■ Task directions
Which of the lines below include the word "First"? Pull each one out.

■ The data
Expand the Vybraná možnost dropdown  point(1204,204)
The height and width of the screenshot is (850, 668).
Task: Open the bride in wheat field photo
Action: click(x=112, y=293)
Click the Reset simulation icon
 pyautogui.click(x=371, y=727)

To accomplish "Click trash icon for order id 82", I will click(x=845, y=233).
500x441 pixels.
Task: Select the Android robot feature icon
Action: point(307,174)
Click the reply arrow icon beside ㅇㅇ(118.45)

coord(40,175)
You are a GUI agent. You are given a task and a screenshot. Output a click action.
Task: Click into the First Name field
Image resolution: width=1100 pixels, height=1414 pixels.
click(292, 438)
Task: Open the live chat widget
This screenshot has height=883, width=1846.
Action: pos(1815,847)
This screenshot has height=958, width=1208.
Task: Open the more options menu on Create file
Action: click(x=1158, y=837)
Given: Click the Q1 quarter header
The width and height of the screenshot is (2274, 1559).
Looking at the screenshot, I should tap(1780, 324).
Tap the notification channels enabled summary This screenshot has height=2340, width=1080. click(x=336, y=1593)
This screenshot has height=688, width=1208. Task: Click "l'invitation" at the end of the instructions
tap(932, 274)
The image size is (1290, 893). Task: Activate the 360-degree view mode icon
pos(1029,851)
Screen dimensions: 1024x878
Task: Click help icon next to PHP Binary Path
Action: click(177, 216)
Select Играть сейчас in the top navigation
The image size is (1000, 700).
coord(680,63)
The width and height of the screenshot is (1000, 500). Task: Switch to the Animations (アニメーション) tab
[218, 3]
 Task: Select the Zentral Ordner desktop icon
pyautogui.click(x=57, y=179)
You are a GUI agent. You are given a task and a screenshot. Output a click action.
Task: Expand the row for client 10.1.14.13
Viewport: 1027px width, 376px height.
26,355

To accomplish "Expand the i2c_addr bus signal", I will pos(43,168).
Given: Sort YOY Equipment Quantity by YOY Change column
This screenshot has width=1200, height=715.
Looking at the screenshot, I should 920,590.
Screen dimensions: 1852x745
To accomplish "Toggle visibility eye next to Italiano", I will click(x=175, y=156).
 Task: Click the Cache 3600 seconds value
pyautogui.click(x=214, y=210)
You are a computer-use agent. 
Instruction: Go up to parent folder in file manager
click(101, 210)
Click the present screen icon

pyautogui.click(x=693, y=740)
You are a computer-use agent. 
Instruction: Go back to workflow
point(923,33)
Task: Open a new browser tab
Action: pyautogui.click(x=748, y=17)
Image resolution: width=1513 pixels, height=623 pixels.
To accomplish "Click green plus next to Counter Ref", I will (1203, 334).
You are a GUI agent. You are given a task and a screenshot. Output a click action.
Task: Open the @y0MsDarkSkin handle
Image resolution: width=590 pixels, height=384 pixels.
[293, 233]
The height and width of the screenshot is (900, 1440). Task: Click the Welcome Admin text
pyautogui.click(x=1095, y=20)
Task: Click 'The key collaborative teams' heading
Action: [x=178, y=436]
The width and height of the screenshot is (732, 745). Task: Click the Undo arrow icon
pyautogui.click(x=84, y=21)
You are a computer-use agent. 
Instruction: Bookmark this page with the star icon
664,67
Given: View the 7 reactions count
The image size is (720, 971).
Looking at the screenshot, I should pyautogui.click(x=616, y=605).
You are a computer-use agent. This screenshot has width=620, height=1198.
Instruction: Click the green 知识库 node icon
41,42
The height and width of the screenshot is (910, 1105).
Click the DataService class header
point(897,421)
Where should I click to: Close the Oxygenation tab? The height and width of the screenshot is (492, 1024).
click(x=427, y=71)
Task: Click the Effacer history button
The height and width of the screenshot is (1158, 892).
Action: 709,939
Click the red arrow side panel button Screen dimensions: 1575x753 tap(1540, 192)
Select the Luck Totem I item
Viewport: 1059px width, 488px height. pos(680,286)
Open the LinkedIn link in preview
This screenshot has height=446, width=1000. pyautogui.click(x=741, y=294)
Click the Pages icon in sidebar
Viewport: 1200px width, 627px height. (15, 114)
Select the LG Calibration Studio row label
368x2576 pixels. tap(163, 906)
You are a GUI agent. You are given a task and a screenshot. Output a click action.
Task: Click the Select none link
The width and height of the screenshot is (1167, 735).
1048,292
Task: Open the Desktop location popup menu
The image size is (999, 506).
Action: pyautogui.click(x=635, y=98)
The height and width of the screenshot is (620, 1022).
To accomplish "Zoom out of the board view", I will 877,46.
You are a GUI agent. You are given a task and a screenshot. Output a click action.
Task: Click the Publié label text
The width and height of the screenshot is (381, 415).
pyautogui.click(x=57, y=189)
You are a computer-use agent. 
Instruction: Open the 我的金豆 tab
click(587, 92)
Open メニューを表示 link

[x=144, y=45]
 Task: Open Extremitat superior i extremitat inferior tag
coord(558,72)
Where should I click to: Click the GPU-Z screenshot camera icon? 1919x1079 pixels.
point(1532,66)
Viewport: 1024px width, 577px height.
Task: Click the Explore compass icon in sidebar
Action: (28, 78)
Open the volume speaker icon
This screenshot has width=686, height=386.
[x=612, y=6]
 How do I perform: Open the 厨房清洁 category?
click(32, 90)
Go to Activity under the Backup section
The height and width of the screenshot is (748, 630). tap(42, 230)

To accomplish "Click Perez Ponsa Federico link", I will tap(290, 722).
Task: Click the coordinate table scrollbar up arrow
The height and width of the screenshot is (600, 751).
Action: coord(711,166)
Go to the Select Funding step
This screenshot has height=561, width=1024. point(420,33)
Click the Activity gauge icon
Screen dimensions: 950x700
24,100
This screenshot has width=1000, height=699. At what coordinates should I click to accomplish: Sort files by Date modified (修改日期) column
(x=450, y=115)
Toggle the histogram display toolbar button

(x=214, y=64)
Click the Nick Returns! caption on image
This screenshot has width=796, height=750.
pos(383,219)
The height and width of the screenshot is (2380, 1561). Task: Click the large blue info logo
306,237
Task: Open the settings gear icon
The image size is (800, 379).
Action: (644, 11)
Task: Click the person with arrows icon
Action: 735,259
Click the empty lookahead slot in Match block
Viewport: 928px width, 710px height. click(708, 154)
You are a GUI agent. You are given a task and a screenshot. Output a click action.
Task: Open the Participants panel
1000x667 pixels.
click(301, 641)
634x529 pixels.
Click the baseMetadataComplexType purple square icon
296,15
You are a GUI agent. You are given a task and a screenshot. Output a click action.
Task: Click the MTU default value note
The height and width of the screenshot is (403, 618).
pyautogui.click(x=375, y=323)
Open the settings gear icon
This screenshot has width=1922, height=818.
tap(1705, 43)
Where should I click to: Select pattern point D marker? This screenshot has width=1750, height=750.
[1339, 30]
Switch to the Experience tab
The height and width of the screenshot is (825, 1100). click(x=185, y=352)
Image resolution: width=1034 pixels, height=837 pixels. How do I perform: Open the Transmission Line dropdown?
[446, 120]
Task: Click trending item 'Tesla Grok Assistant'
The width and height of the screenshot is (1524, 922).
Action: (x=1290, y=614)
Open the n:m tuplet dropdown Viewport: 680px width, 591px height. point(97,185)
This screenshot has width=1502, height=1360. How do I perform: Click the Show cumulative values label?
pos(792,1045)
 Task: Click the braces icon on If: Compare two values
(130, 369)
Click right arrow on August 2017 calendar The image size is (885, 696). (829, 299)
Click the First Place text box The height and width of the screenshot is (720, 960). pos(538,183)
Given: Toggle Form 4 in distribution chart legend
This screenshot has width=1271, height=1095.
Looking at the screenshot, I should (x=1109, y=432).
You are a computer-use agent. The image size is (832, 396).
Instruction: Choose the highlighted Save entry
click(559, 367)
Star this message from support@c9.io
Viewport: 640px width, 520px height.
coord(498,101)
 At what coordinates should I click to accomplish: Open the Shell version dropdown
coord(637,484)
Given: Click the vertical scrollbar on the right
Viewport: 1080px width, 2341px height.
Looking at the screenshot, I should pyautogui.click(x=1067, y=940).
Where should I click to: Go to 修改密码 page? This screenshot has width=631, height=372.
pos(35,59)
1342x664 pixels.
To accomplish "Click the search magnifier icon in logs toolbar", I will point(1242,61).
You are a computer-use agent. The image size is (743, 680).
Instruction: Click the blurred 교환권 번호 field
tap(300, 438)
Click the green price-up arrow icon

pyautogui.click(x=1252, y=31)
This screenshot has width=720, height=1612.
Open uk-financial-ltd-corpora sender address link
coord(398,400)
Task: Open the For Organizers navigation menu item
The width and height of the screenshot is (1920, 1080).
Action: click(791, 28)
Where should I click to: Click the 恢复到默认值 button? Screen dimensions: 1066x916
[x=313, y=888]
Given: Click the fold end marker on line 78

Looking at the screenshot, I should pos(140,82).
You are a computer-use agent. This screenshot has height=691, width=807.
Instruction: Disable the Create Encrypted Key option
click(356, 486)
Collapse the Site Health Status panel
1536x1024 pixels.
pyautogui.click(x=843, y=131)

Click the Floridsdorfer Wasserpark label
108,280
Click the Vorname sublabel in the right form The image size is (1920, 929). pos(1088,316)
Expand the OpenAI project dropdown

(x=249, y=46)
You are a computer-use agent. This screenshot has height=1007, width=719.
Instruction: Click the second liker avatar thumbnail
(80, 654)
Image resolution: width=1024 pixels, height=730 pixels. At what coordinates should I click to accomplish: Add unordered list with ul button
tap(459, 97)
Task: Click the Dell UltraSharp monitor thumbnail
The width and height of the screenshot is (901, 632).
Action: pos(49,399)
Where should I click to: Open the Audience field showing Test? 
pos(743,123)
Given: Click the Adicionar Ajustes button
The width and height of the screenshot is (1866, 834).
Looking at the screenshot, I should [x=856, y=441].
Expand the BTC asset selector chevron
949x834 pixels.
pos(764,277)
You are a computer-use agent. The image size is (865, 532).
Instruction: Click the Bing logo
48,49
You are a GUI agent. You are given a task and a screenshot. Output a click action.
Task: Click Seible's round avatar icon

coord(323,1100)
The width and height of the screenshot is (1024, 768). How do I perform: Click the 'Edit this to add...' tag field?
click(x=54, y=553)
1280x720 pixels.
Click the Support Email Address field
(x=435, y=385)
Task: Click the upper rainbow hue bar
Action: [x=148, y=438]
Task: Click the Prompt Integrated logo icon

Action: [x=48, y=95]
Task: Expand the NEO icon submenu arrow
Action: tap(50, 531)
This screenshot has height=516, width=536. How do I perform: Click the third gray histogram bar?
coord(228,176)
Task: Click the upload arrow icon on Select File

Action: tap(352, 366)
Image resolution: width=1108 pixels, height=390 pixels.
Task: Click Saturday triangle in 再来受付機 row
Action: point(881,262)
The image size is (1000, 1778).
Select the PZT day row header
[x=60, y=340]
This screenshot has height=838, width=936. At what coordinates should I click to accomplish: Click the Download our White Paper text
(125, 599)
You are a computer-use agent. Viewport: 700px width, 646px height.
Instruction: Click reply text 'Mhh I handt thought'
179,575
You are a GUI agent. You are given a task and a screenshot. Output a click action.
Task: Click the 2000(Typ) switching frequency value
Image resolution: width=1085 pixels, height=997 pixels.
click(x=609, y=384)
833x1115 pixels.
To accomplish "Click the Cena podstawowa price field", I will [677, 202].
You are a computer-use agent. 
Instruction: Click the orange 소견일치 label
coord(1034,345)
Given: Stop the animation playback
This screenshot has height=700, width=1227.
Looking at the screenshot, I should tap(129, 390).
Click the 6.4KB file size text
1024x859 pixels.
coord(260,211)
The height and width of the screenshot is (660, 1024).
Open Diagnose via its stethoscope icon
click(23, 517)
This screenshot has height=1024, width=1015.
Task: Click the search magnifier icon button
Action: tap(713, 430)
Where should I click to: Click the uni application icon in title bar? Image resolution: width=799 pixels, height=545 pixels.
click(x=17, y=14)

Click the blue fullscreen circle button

■ Solution for this exercise
Task: Click into the First Name field
Click the First Place text box The height and width of the screenshot is (720, 960). pos(538,183)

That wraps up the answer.